Collection entries:
[BEGIN]

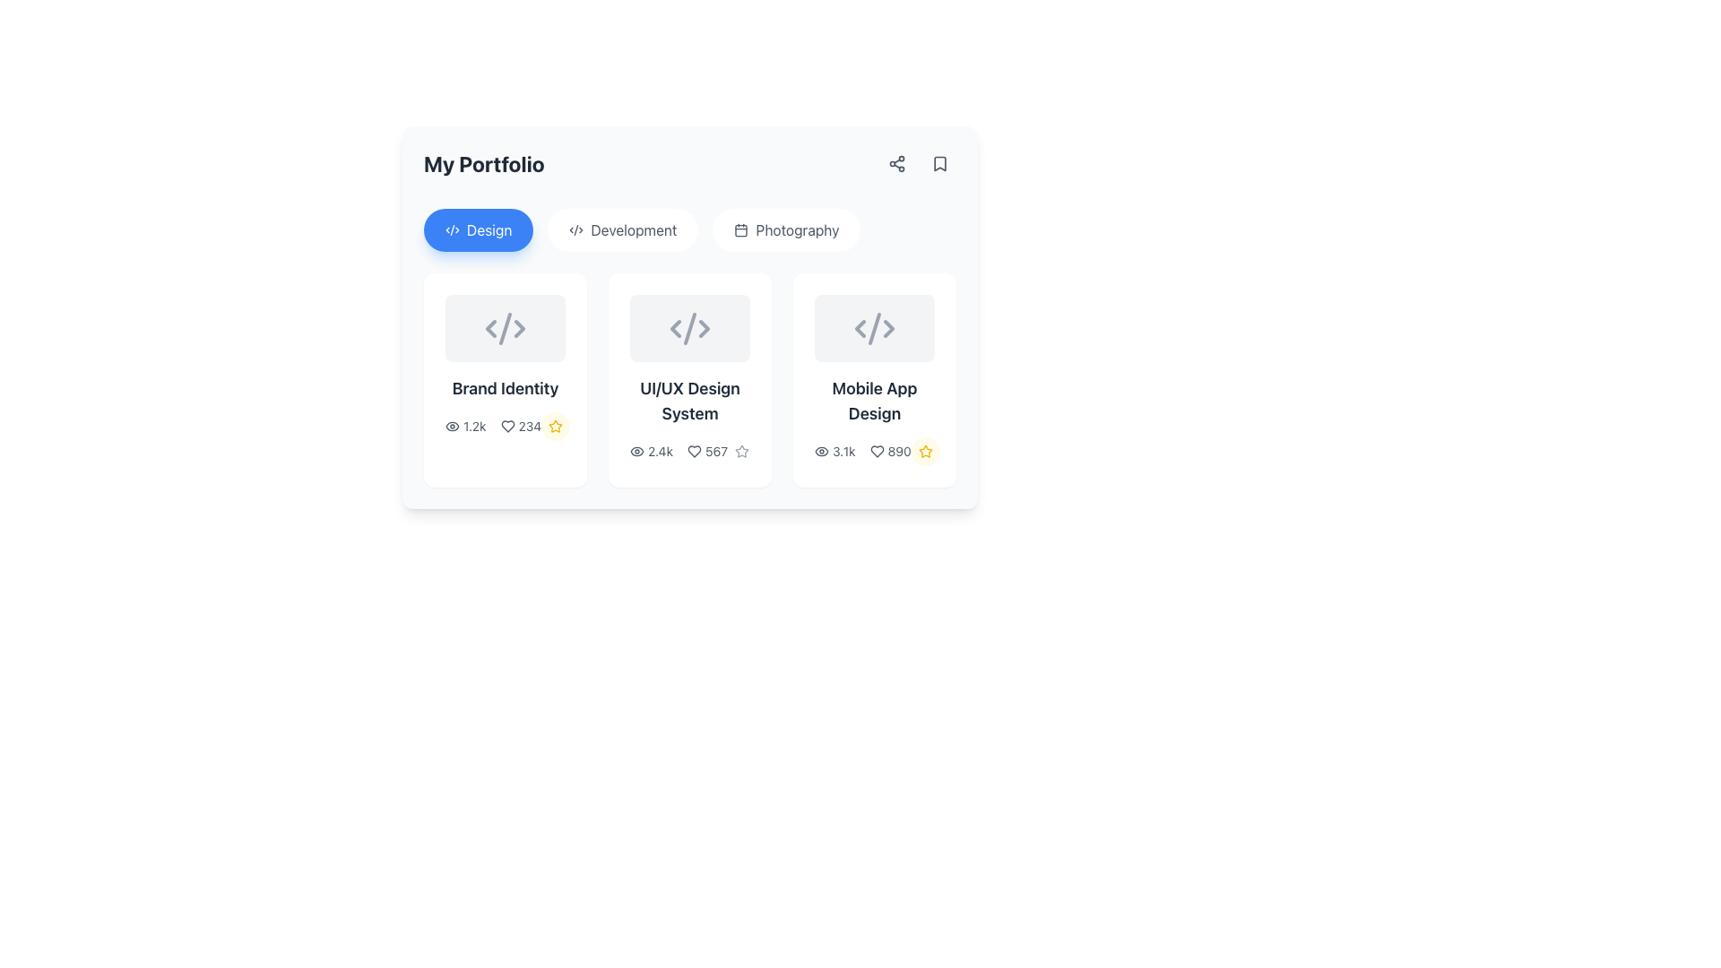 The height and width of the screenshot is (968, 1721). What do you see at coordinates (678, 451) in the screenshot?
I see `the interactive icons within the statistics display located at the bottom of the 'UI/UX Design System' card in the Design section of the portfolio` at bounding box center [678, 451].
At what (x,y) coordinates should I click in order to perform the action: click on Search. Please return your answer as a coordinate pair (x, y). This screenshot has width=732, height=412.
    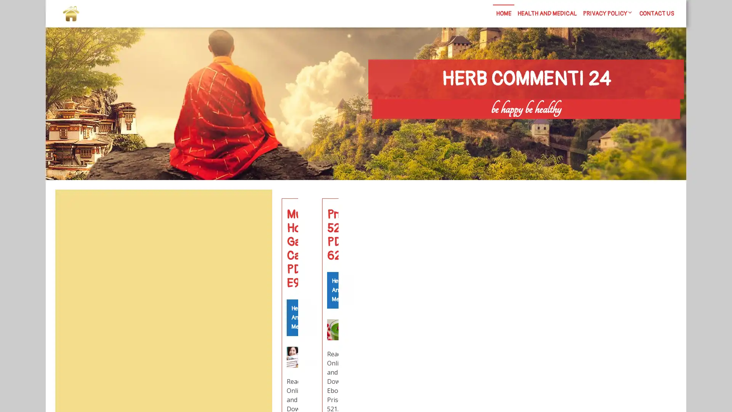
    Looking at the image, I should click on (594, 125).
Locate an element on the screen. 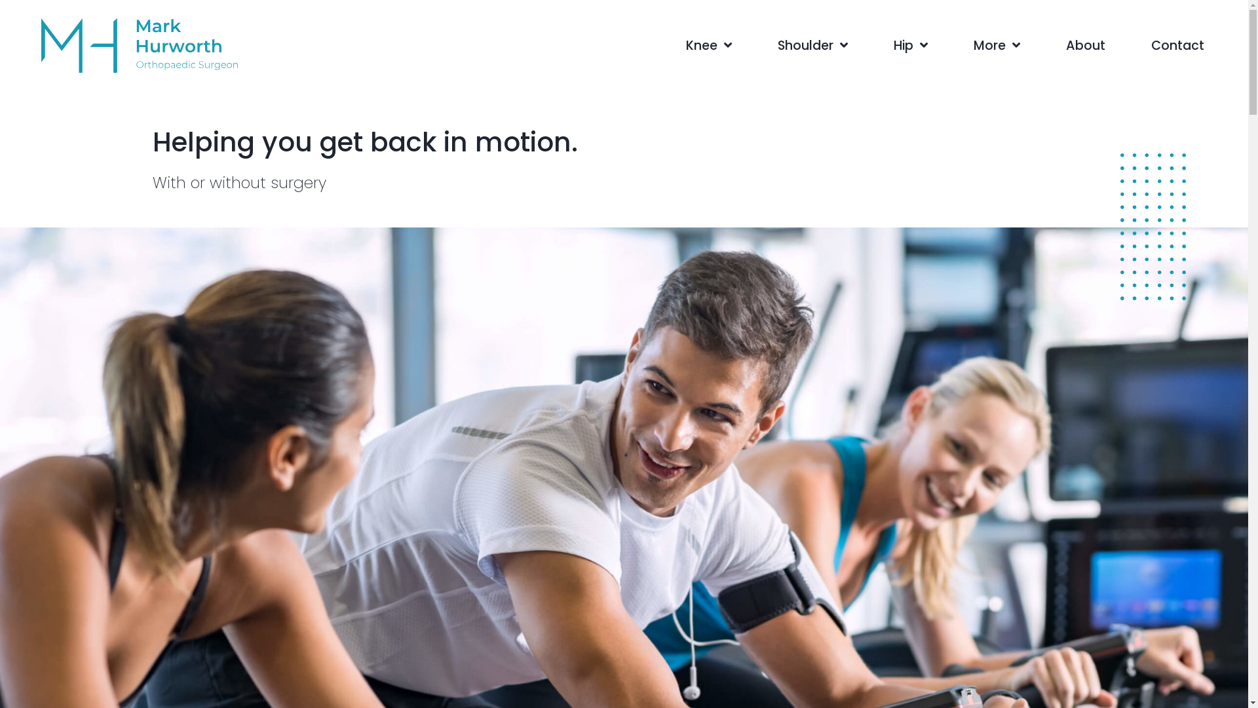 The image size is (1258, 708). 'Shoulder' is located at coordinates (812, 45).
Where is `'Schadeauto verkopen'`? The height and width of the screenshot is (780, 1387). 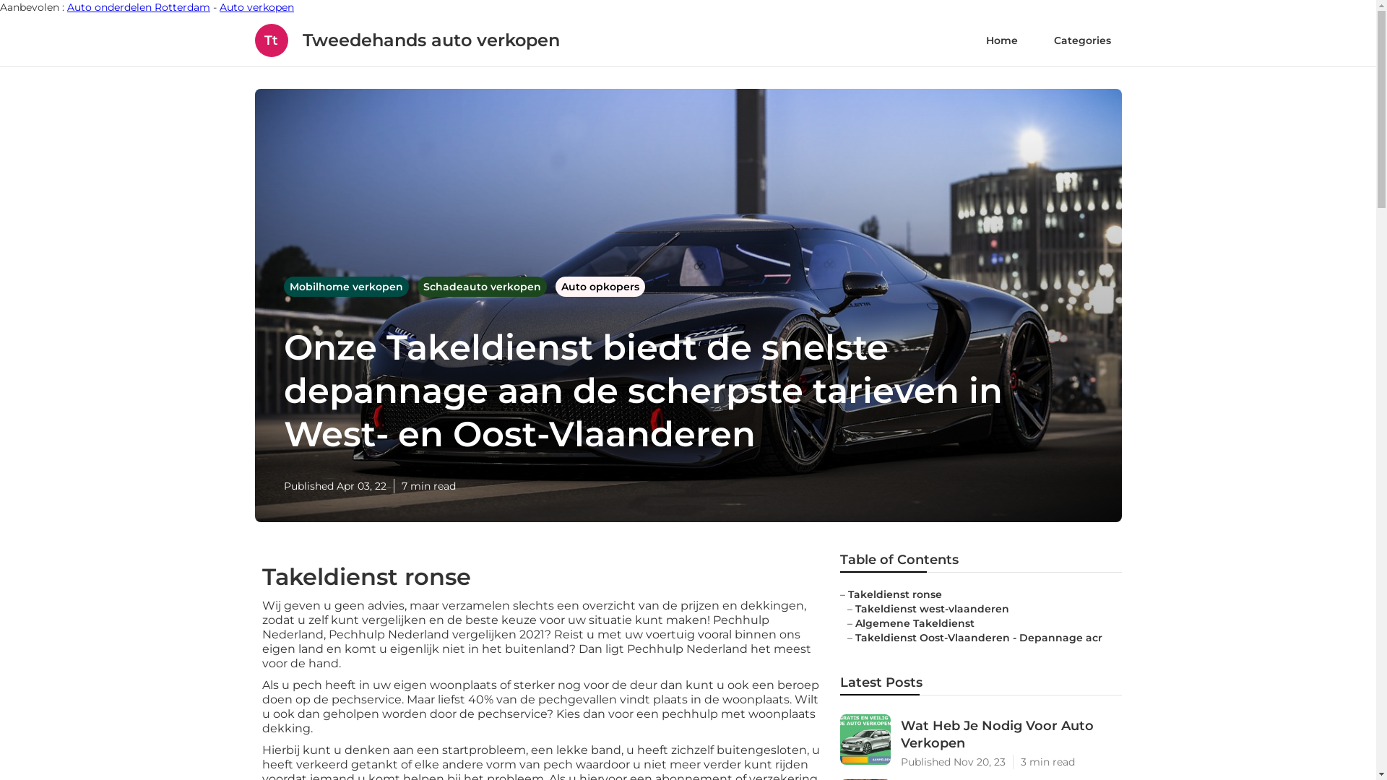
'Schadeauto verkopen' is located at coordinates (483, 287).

[END]

#### Exercise
Please reproduce the records word for word, starting at the line that contains "is (780, 1387)." and ending at the end of the records, leaving the pictures out of your answer.

#### Response to the exercise
Where is `'Schadeauto verkopen'`? The height and width of the screenshot is (780, 1387). 
'Schadeauto verkopen' is located at coordinates (483, 287).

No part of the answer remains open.